The model performance plot shows an ok minimal RMSE of 0.4398008 (from 30 rounds, max_depth of 2, eta of 0.2 and a gamma of 0.1) but given the small number of features, it is still not too bad. On average, I’m off by ~0.44 rating points per episode rating. Of course, hyperparameter tuning and the expansion of features can certainly improve this result but focusing only on the lines spoken by the top ten characters per episode, I believe it is still an acceptable outcome.

Using a feature importance plot, it can be seen that Michael Scott clearly has the strongest impact when predicting IMDB ratings of The Office!
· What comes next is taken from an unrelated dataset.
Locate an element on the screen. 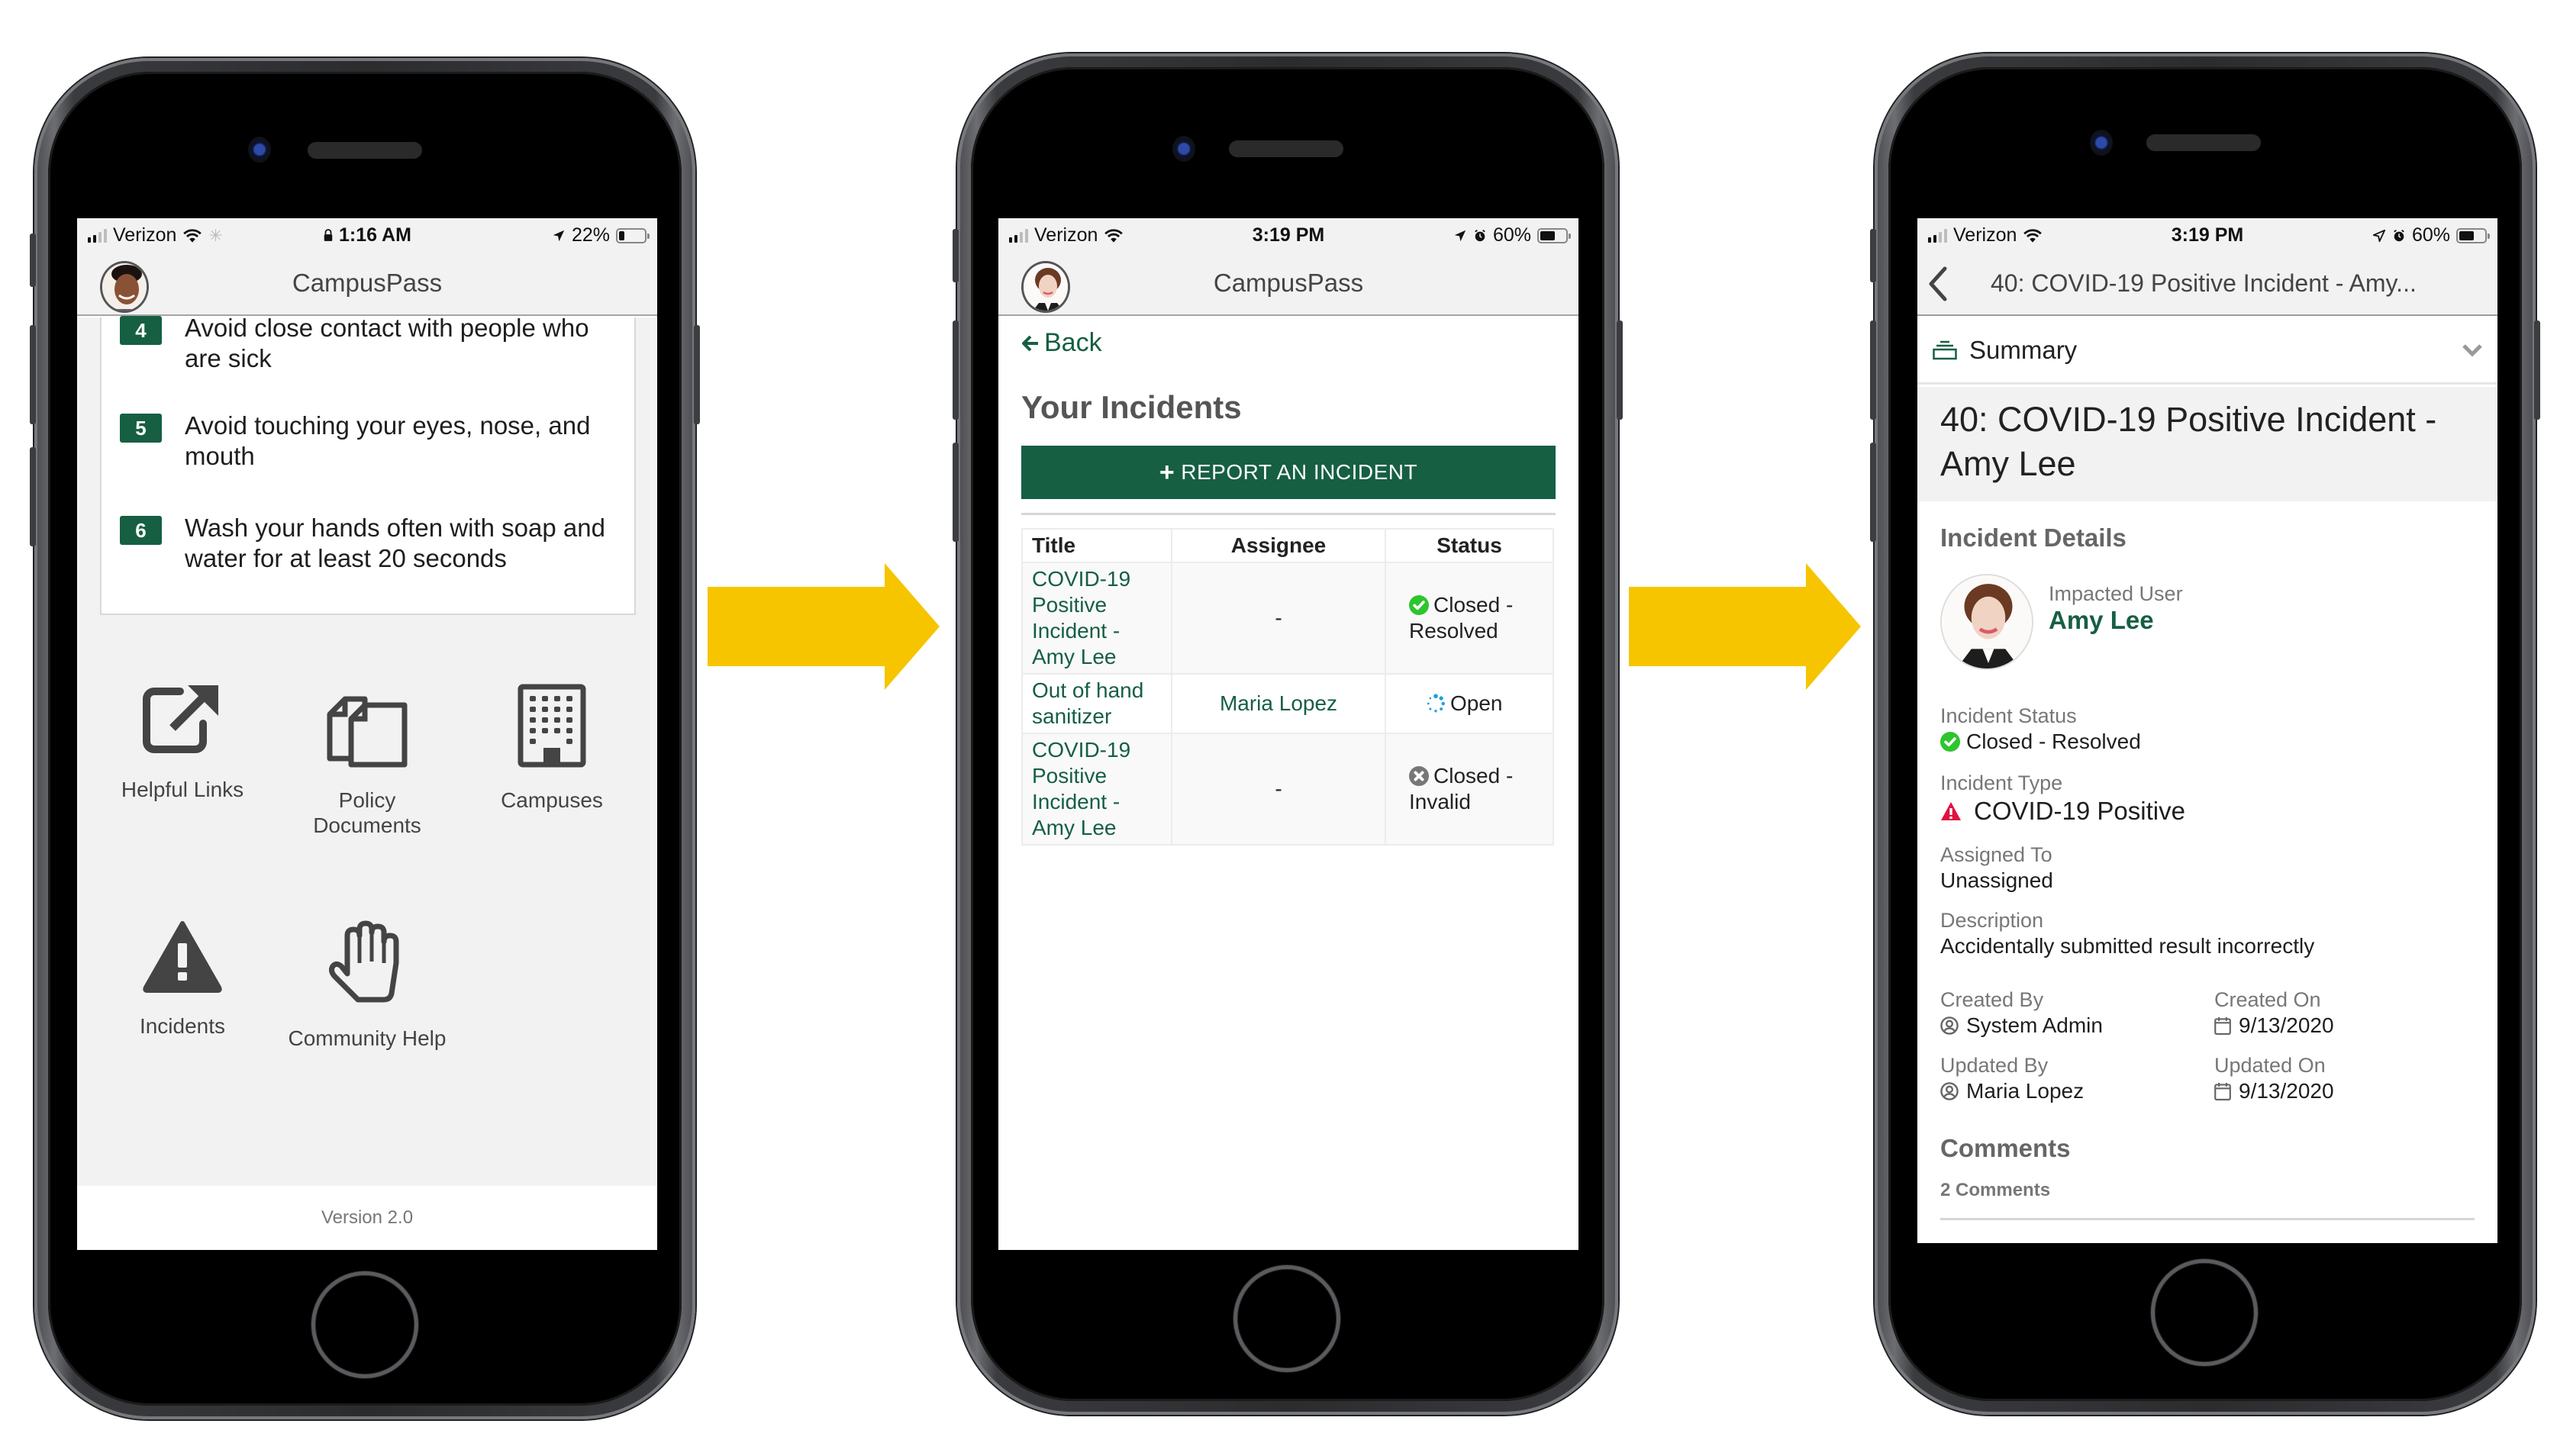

This can also be seen using ICE Plots that evaluate how IMDB predictions (y-hat) increase when Michael has more lines; or how the dynamic duo (Michael Scott and Dwight Schrute – the name-giver of the schrute package and runner-up in the feature importance graph) drives the predictions of ratings using a Partial Dependency Plot (PDP). All this can be found in the final plot for this week’s tidytuesday below.

So, basically what this all says is: When Michael Scott left the show, ratings when down as the more lines he had on the show, the higher the ratings were.